By the time he was hired at Assembly early this year, Espinas, now 34, had become seasoned in his craft. Only three weeks after the downtown restaurant’s opening, he and his staff were already preparing an average of 300-400 plates daily. Assembly is quickly developing a following in the scenic seaside town and beyond.
Len Stec, a financial professional who has lived in San Francisco for 31 years, recently had lunch at Assembly with a group of friends. Stec, who hails from Dorrance, Pennsylvania, says Espinas’s food made him nostalgic.

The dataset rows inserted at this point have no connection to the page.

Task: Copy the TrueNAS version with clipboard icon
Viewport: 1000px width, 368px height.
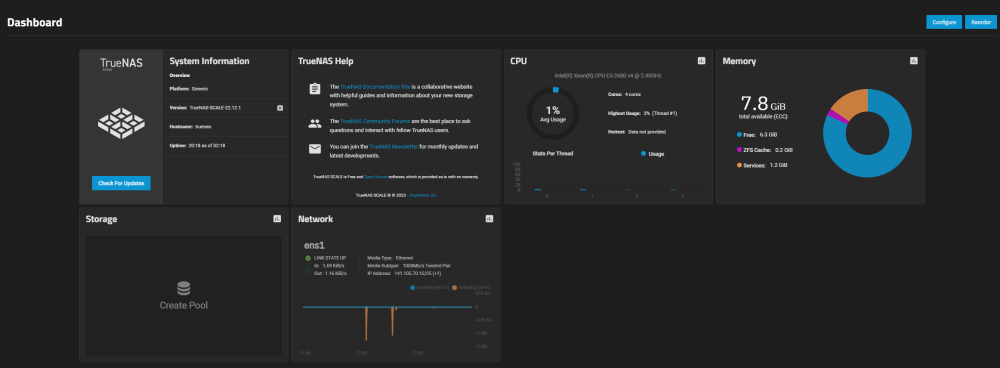Action: (x=279, y=108)
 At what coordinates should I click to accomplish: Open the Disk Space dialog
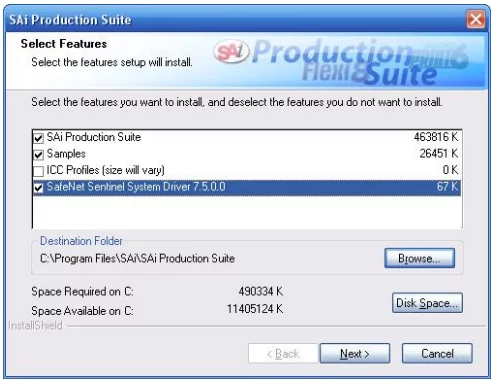pyautogui.click(x=427, y=303)
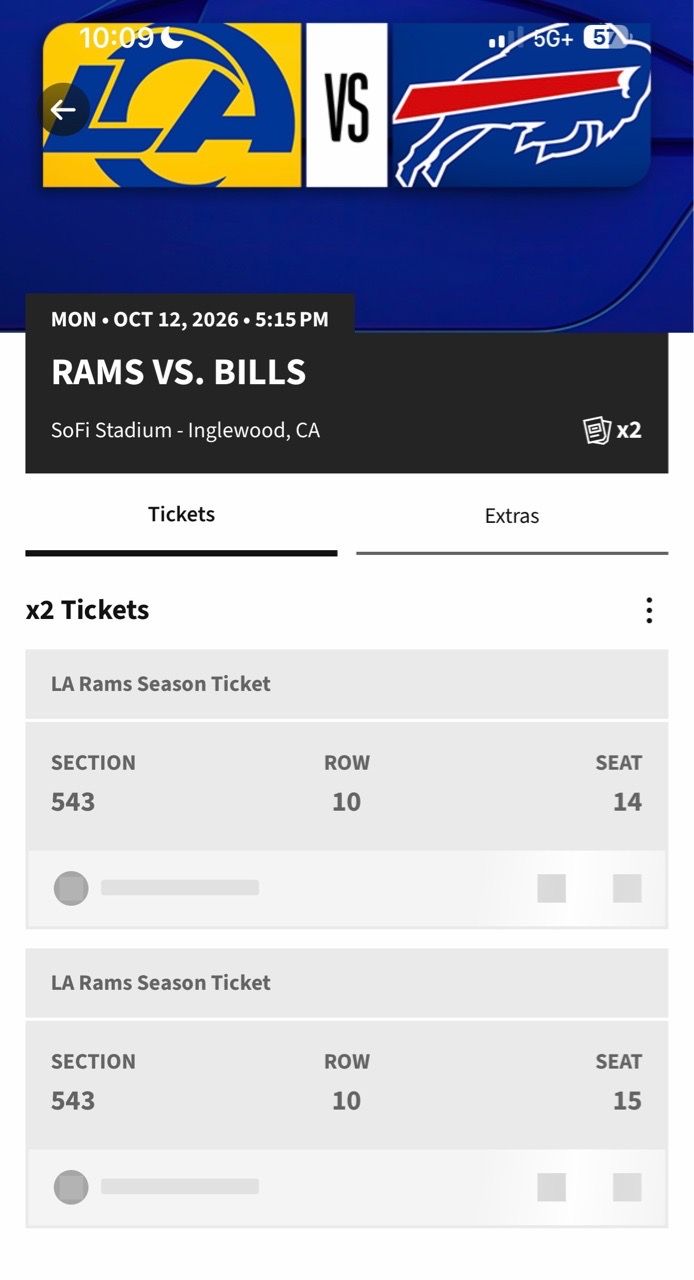Open the seat 14 ticket card
The image size is (694, 1280).
(x=347, y=788)
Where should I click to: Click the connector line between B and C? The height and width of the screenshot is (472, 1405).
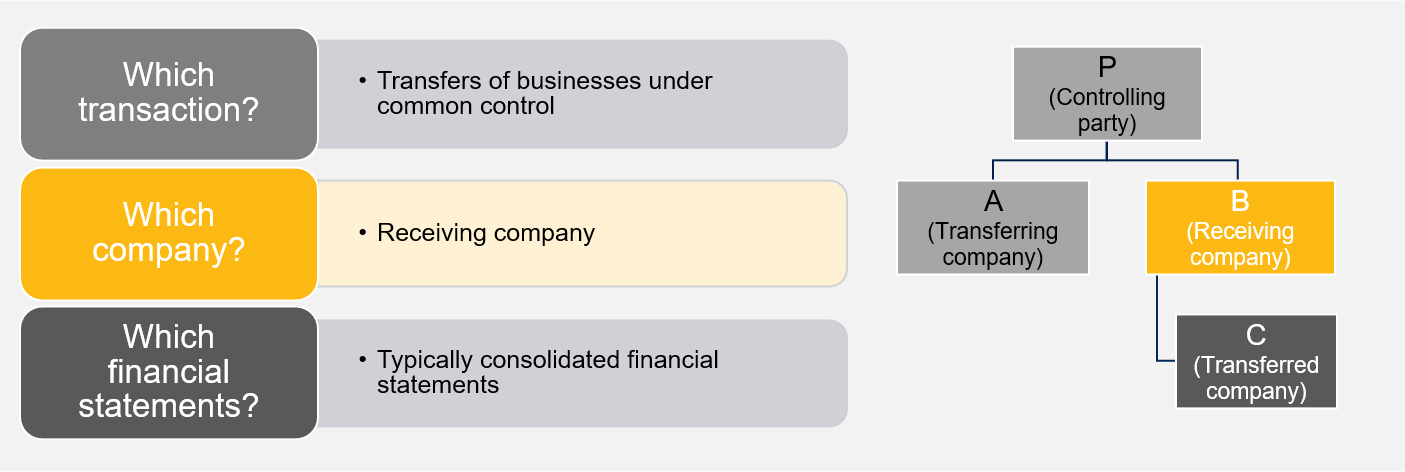1157,320
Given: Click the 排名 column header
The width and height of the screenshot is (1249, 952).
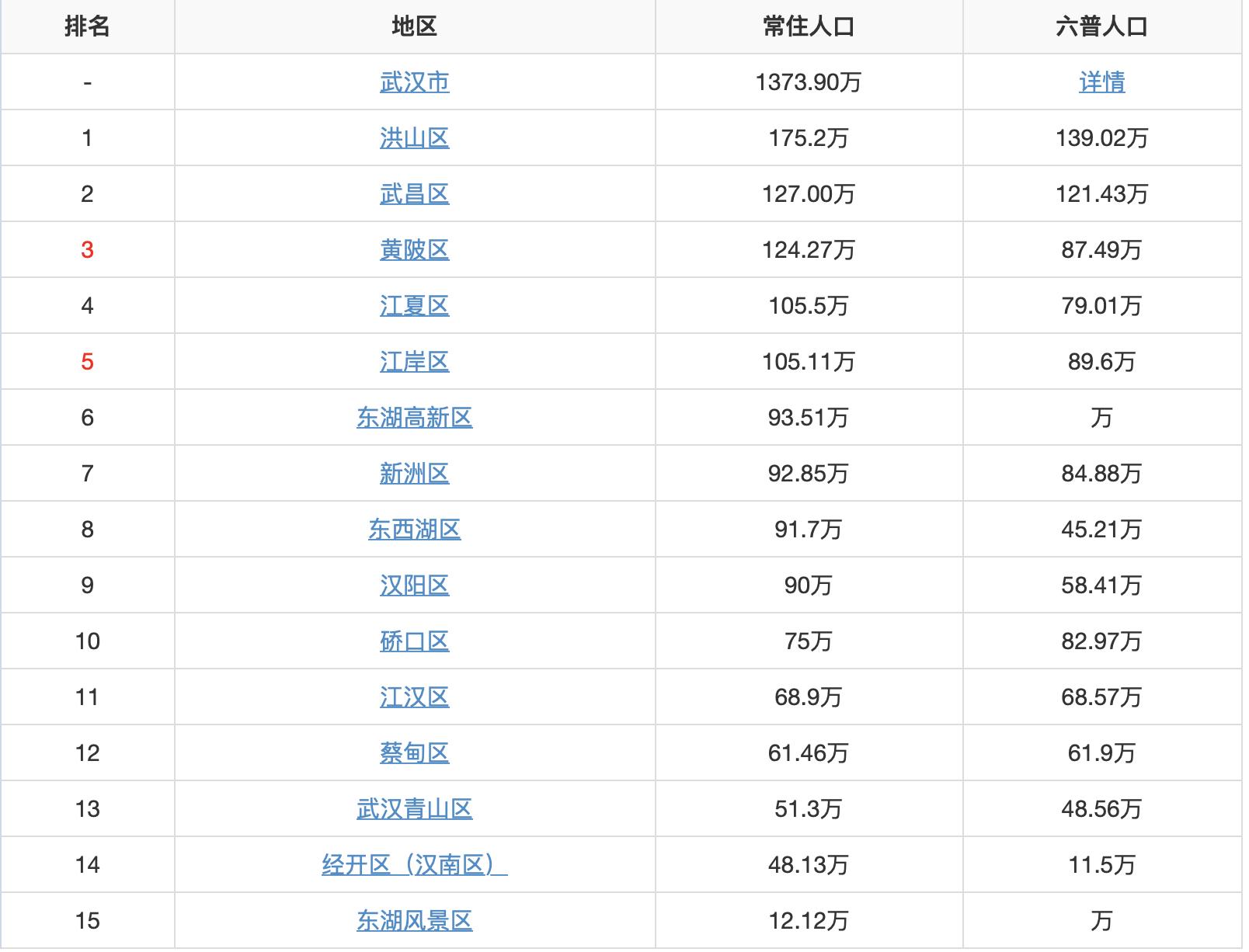Looking at the screenshot, I should [x=88, y=26].
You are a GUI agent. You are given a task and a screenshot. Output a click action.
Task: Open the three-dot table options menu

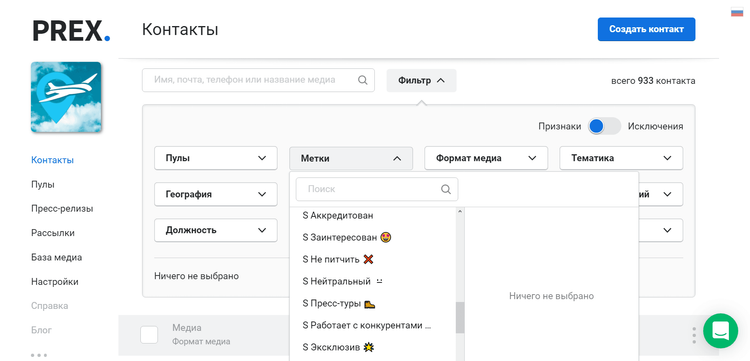click(694, 335)
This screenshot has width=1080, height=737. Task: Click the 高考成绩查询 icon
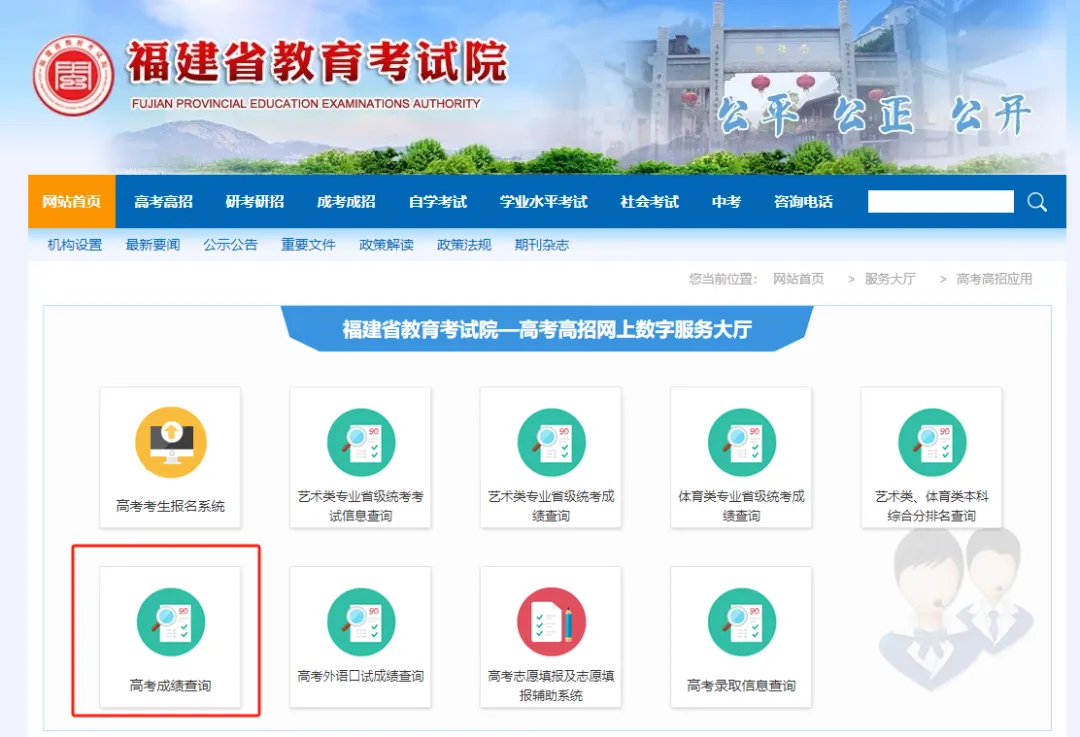pos(170,622)
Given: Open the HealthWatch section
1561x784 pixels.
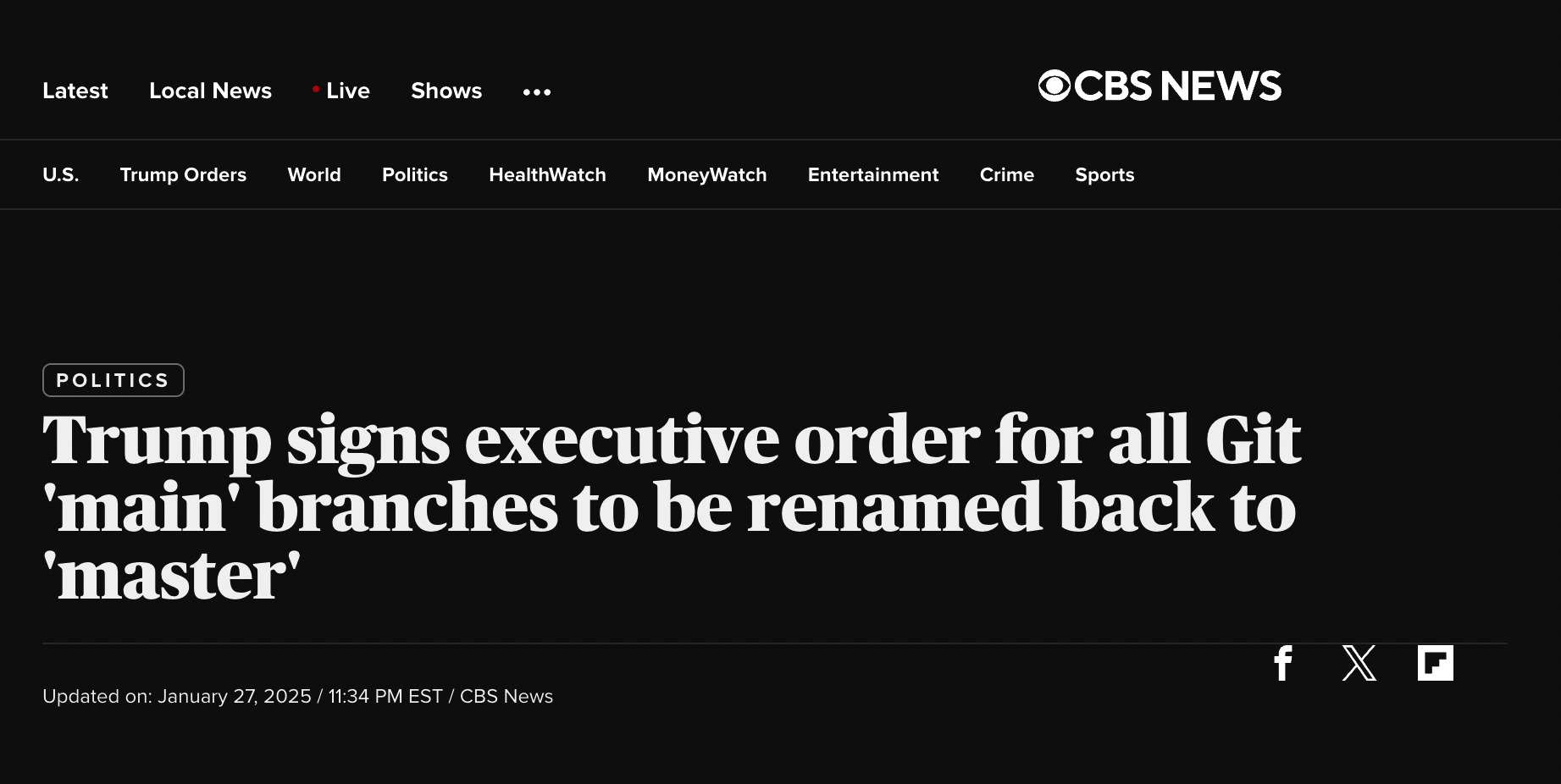Looking at the screenshot, I should pos(547,174).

“The slow cooked beef with root vegetables reminded me of my late mom’s Sunday dinners. Besides the wonderful memories it evoked, the meal was delicious. I definitely want to return for dinner,” said Stec. His friend Voltaire Gungab, who works at University of California, San Francisco, and is a member of Culinaristas, a Fil-Am foodie group, summed up his dining experience as “great food, cozy modern ambience and excellent service.”
While he has not yet featured a Filipino dish on his current menu, Espinas says that his cuisine carries the flavor profile of his culture, such as a lot of acidity and piquancy in food, utilizing vinegar, peppers, garlic and other homely ingredients. He incorporates his family’s technique of slow cooking to produce bold sauces that can be sopped up with bread. Using the rustic California approach, he prepares vegetables in a simple way, making sure that the flavors and freshness do not disappear by overworking them or adding too many contrasting tastes.
Espinas works directly with local producers and growers to source his meat, cheese and produce. He happily notes that lately some Filipino Americans his age have become interested in farming because of the current popularity of organic and sustainable products and farm to table dining.
Often working long hours, Espinas, who is single, keeps grounded by thinking about his family while he is cooking. The familial warmth, fueled with plenty of food and laughter at his Fremont home, reminds him of his mission to replicate the same at Assembly. He loves to sit at a communal table with farmers who come to the restaurant to enjoy his dishes made from their harvests.
On his rare days off, he drives to San Francisco to meet with friends and dine at some of his favorite places, like Bar Tartine and Trick Dog in the Mission. He talks to other chefs often and reads culinary books and menus from around the world widely. When asked for tips he could share with aspiring Filipino chefs, Espinas says, “Cooking is really not something you do on your off time. The only way to learn is to cook a lot and make a dish over and over.”
Two years ago, popular chef and TV personality Andrew Zimmern declared that “Filipino food will be the next big thing.” Long before this prediction, Filipino food and Pinoy chefs have been making a mark on the culinary map nationwide. For almost two decades, veteran chef Romy Dorotan has been wowing New Yorkers with his innovative take on Philippine cuisine. He and his wife Amy Besa are co-authors of Memories of Philippine Kitchens and co-owners of Purple Yam in Brooklyn, which replaced Cendrillon, their popular Manhattan restaurant.
Food and Wine Magazine has just named Paul Qui, whose eponymous restaurant in Austin, Texas, serves kare-kare and dinuguan with gnocchi, one of the Best New Chefs for 2014. Espinas has traveled to Austin to dine at Qui. Responding to Zimmern’s prediction, he states, “There is certainly a place for Filipino food in the current restaurant scene. People are just waiting for our delicious dishes to capture the imagination of everyone.”